First and foremost, it must be understood that alimony is provided for the adult ex-spouse and child support is for minor children. Alimony is not intended to sustain the children.
The primary areas of the alimony laws that need to be updated focus on establishing consistent guidelines and duration. Currently, there are no guidelines for determining the amount of alimony awarded; therefore, two similar cases may have widely different outcomes from court to court or judge to judge. Alimony calculations must be simplified and formula-based like child support. Lack of guidelines and formulas create ambiguity of an expected outcome, which prolongs expensive mediation and can lead to costly litigation.
This situation only serves to intensify the emotions of the litigants and drains the family of its assets. Any change in the law must help existing alimony payers as well as future payers. Everyone has the right to retire and everyone should be expected to be self-sufficient. A divorce should not financially destroy an alimony payer or give an alimony recipient early retirement void of financial responsibility.
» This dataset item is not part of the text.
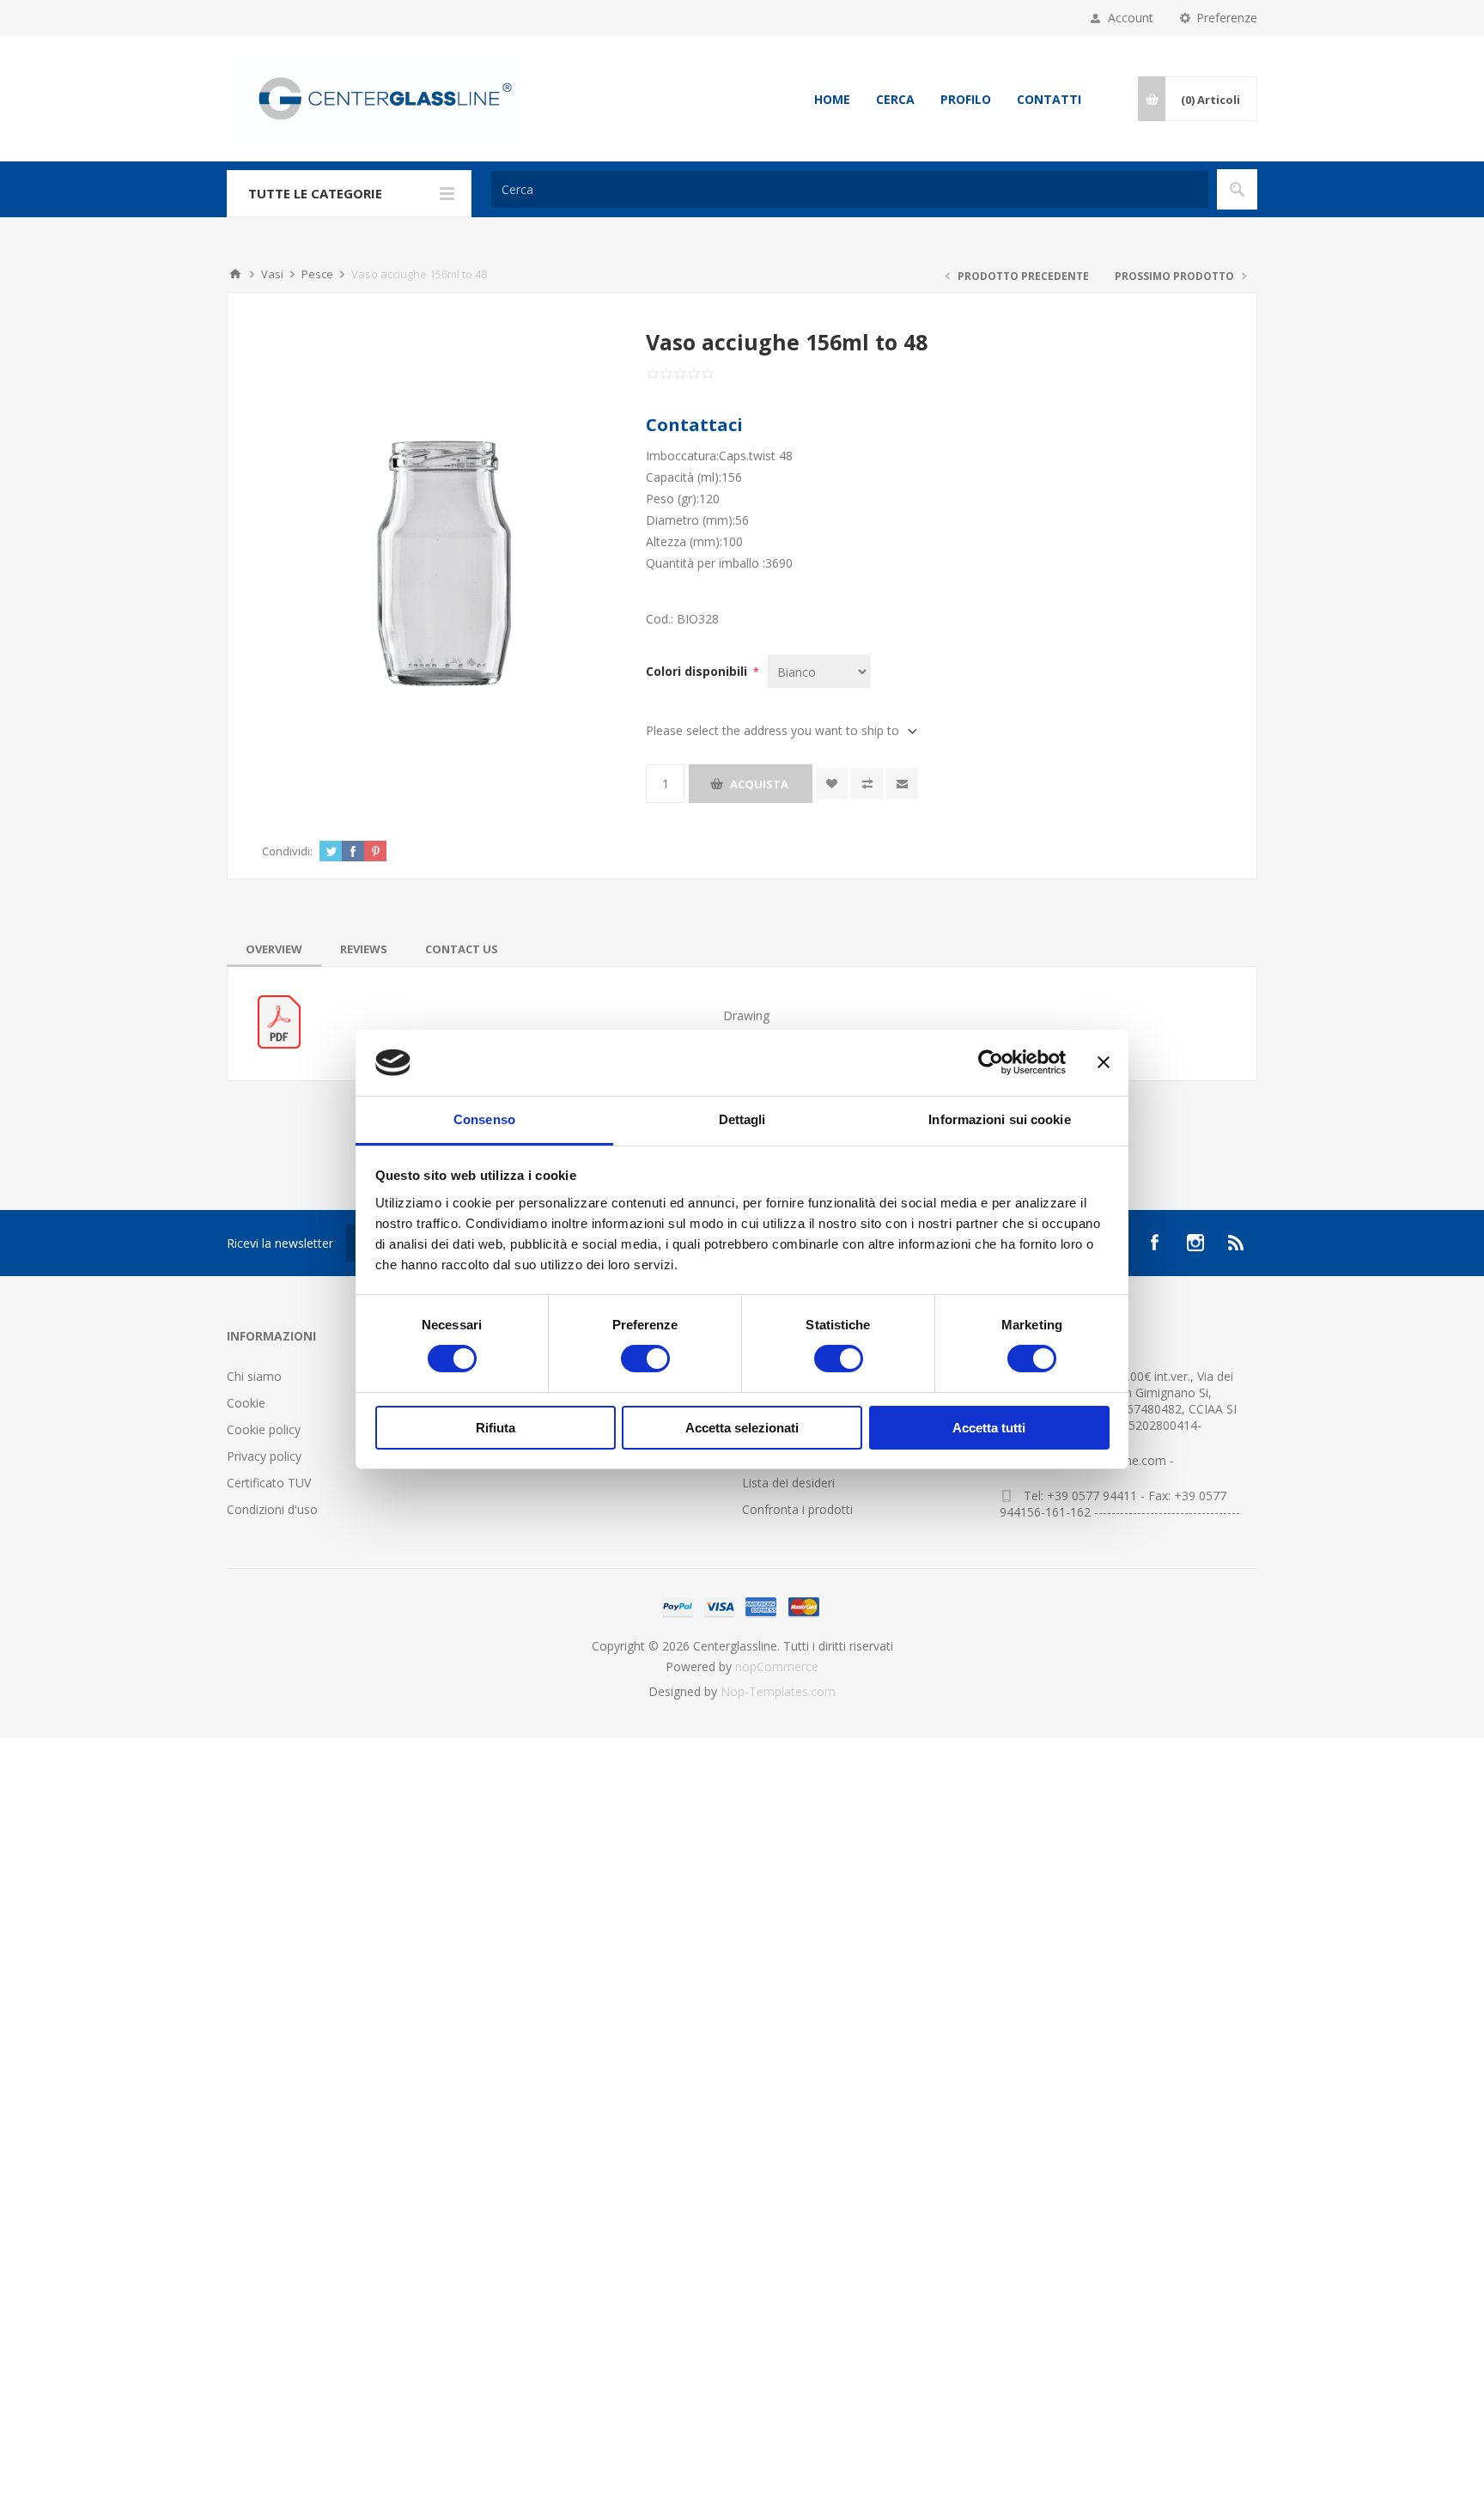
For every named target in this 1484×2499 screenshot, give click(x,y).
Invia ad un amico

As long as alimony is paid, a divorce is never final. Alimony should be paid for a reasonable period of time, but certainly not until death. The goal of alimony should change from supporting a dependent lifestyle to creating self-sufficiency. A formula-based alimony would enable both parties to be on equal financial footing for period of time while allowing the alimony recipient time and resources to re-establish their profession or train for a new career in order to achieve self-sufficiency.
Although Florida laws have improved somewhat since durational alimony was implemented in 2010, permanent alimony is still the presumption for long term marriages which is defined at 17 or more years. While the person married 16 years or less is expected to be self-sufficient after the durational alimony is over, the person married 17 years or more does not have any expectation of self-sufficiency. There is no provision in the law for imputed income or expectation that the recipient will ever take care of themselves.
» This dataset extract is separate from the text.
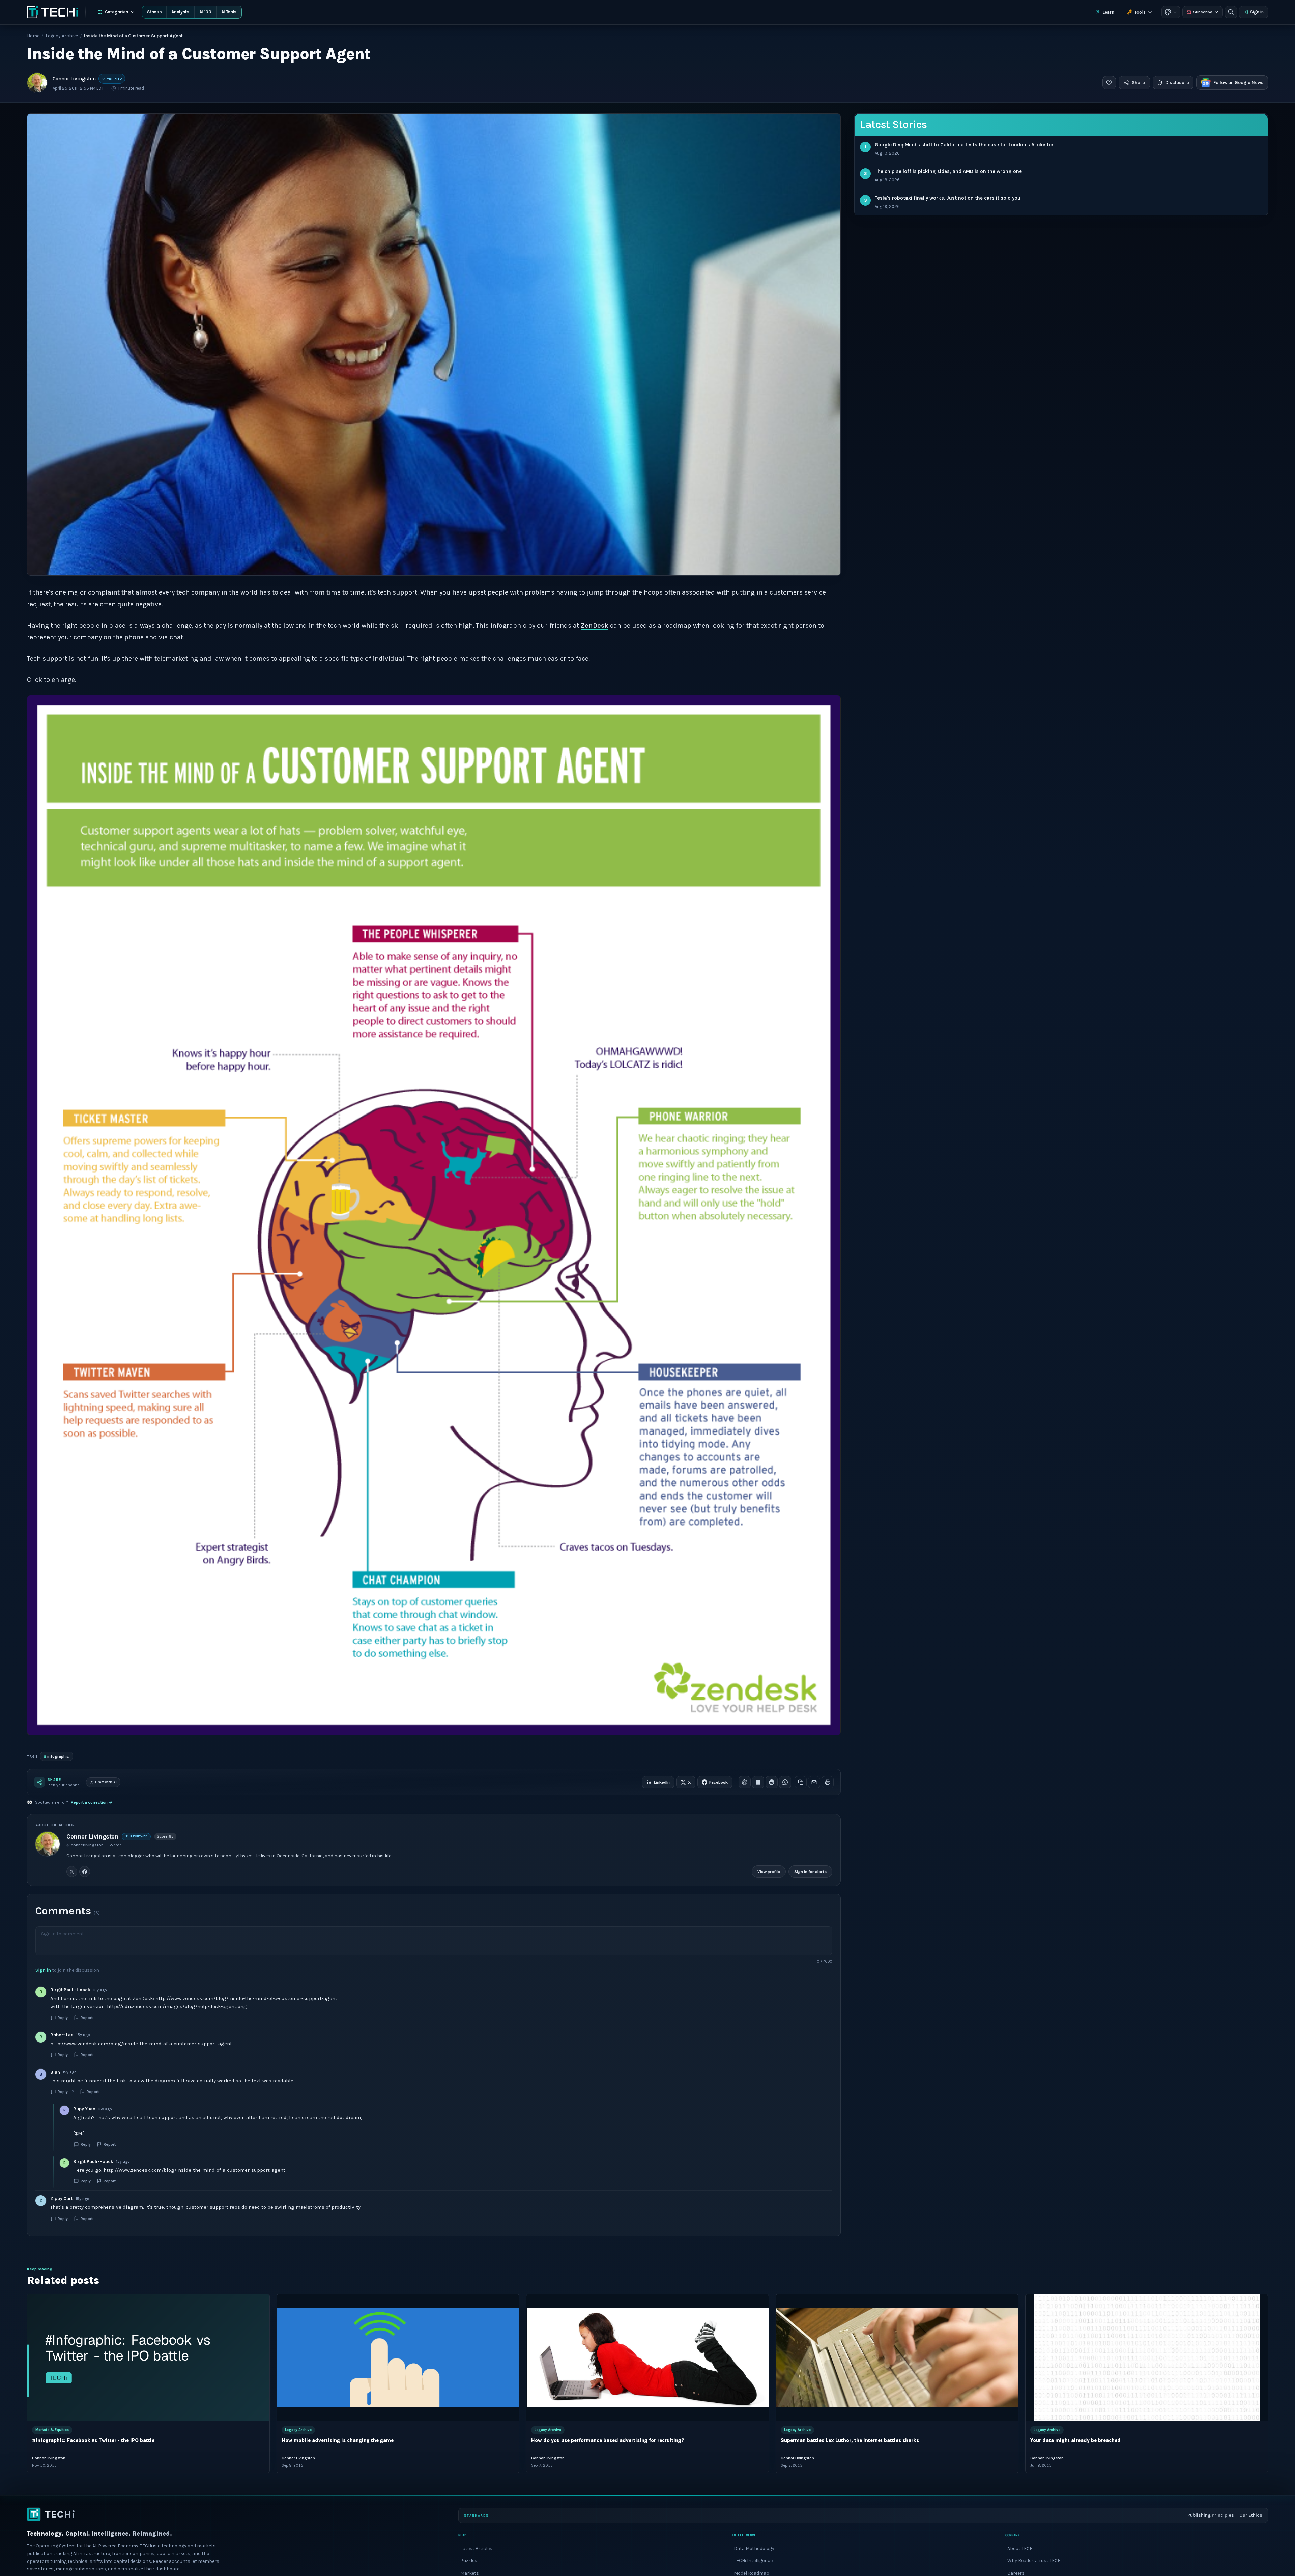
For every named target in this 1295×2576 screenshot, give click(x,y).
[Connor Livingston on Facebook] (84, 1871)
As the law currently stands, the payer must initiate costly modification procedures when they want to retire, transition to a less stressful career if they are having health issues, cannot maintain their earnings as they age, or if they are laid off. There is no guarantee that a modification will result in lower payments. Even in cases of involuntary retirement, the payer may still be obligated to pay alimony until death (Wiedman v. Wiedman FL 5th DCA 1992).
It’s not uncommon to hear about the 60-year-old employee who is released so the company can replace them with a younger person at a lower salary. Unfortunately, it is at these times where judges sometimes look at the payer’s second spouse’s income and assets, a party that had nothing to do with the original divorce.
How many people have we seen testify in Tallahassee over the last number of years testifying they will be in poverty if the law changes? Had these people, at the time of their divorce began “rehabilitating” their earning skills, wouldn’t they in several years have been able to stand on their own two feet? I do not believe it’s ever too late for most people to do just that.
Right now the law serves to protect the recipient, not the payer. For the payer, it is nearly impossible to save for retirement for many reasons, one of which is that if it is viewed they have discretionary income, he/she might be forced to pay more alimony.
The vast majority of those receiving permanent alimony can and should be self-sufficient. They are men and women in their 40s or early 50s who have had careers and may no longer have minor children at home. More often than not, these people avoid remarriage to keep the alimony while taking advantage of weak cohabitation laws.
The state expects that an 18-year-old high school graduate become self-sufficient immediately upon graduation. If a parent chooses not to help the child beyond 18, that person is on their own. Conversely, the law as it currently stands, considers a 40-year-old person in need of lifetime support if they were a lower earner in a 17 year marriage.
The law must change to serve the majority, while still having safeguards to protect the truly needy.
Mrs. Leff-Kelapire’s commentary has appeared in Time Magazine, The Sun Sentinel, and the Miami Herald. She has been interviewed on dozens of national radio and television programs and recently helped form the Florida Family Law Reform PAC.